Dodge sees this year as a year to continue "full steam" ahead, especially with regards to community building. "You know I've hammered resilience, compassion, and trust as crucial elements needed to be demonstrated in this community," said Dodge. "But things like trust need to be earned, and it will really take a journey, not a sprint, to get there."
Dodge said that her own summer was one of personal growth, where she participated in a summer-long seminar with other international heads of school. The seminar focused on the concept of trust in schools. "I want to work in a school where there are high levels of support and where people believe in each other. I commit to working towards an organizational culture that puts students first and where people do truly care about each other," said Dodge.
Ultimately, Dodge hopes that every single community member—including employees and parents—join her in this individual work that will reap community-wide rewards.
"I can't move this gigantic ship on my own," said Dodge. "And that is why I need all of your help, through uncertain times and through stable times."
The Head of School ended her speech with a list of hopes and dreams that she has for our learning community, the things that she says motivate her on a daily basis and that she hopes will motivate others this year and beyond.
"I wish for a larger community of risk takers and people who are not afraid to try things and maybe be wrong once in a while.
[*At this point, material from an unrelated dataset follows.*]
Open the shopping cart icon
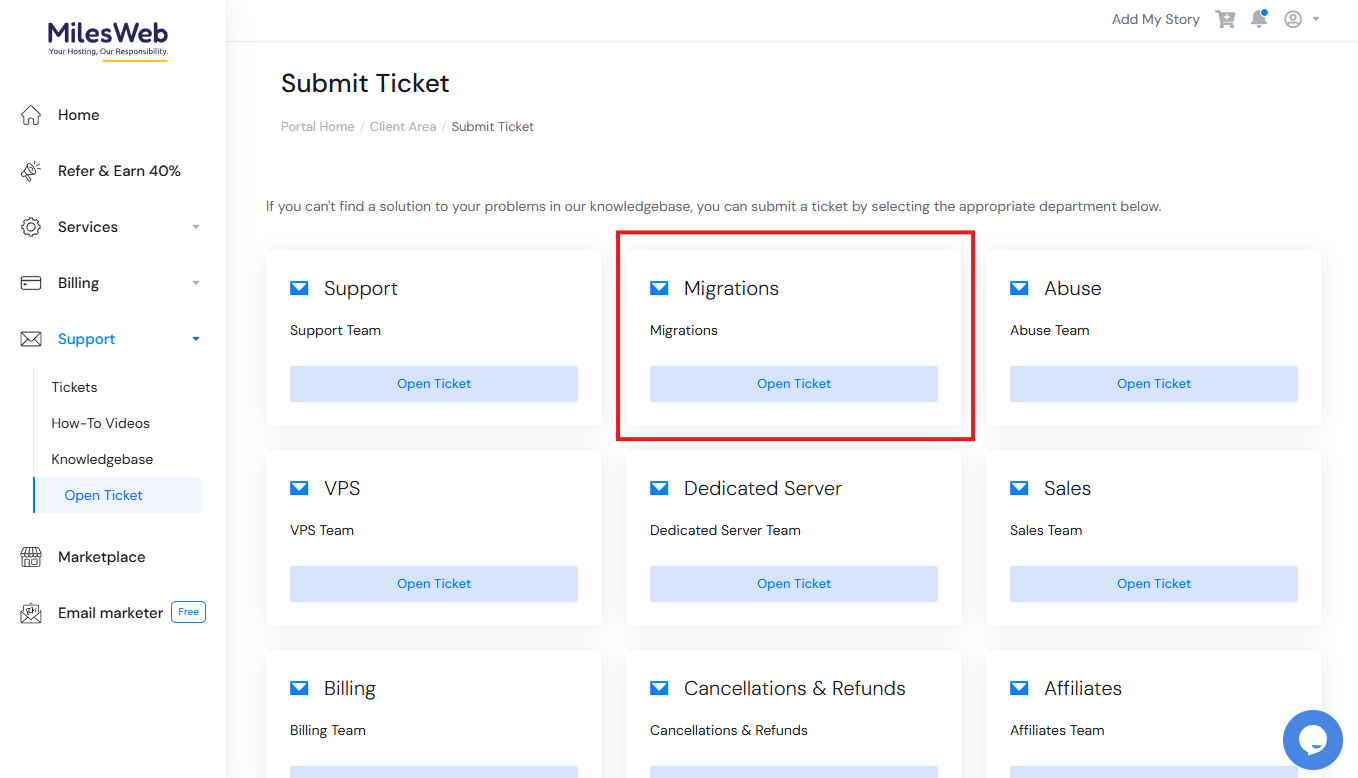 1225,19
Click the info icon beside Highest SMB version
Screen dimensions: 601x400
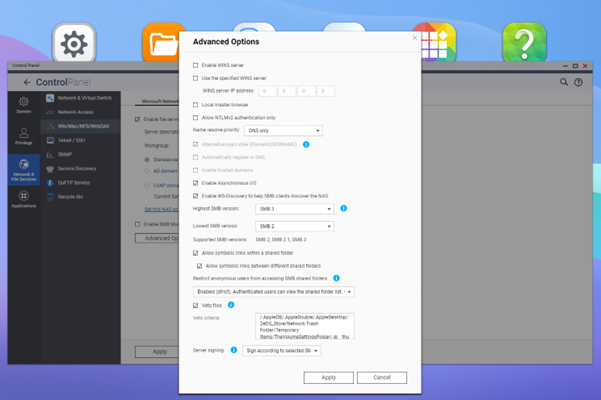[344, 209]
I wish to see more joy in this learning community instead of a focus on just outcomes that then perpetuates a culture of comparison," said Dodge. "And you will see me continue to push a real culture shift in this community to eliminate a culture of fear and a culture of comparing. I really hope no one really wants to win a game of who has more work to do or who got the least amount of sleep the night before. I'd like to see more risk-taking, more agency, and I would like to work in an environment where I can feel more trust being earned among our community members and more trust demonstrated among our community members."
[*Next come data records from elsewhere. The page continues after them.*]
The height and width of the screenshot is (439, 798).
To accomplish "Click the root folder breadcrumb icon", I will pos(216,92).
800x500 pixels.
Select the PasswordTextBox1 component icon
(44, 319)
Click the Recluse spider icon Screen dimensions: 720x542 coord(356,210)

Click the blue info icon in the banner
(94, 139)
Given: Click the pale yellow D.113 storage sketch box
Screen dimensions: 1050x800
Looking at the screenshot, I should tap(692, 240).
Although she admits that not all members of our community will have the same view or wishes for TAS, she said that disparate views only make this place more special and complicated. She feels honored to be able to lead us as we continue to find ways to bring our community closer together.
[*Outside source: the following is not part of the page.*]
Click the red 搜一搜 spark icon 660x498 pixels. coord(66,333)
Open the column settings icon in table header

"We are one school, where everyone has a part and the ability, or the responsibility, to influence students," said Dodge. "Every student you encounter this year, someone else will work with next year. I want to thank everyone for their role in the care of all students when they are not with their parents. I hope you realize that we are all in this together, and we are all on the same side looking out for students."
Her success as a head of school is completely dependent on the success of every school employee, said Dodge, because TAS is not "her" school—it is our school, and especially one for our students. Dodge said that she is in this work with every employee, to do what we can do best for the benefit of our students.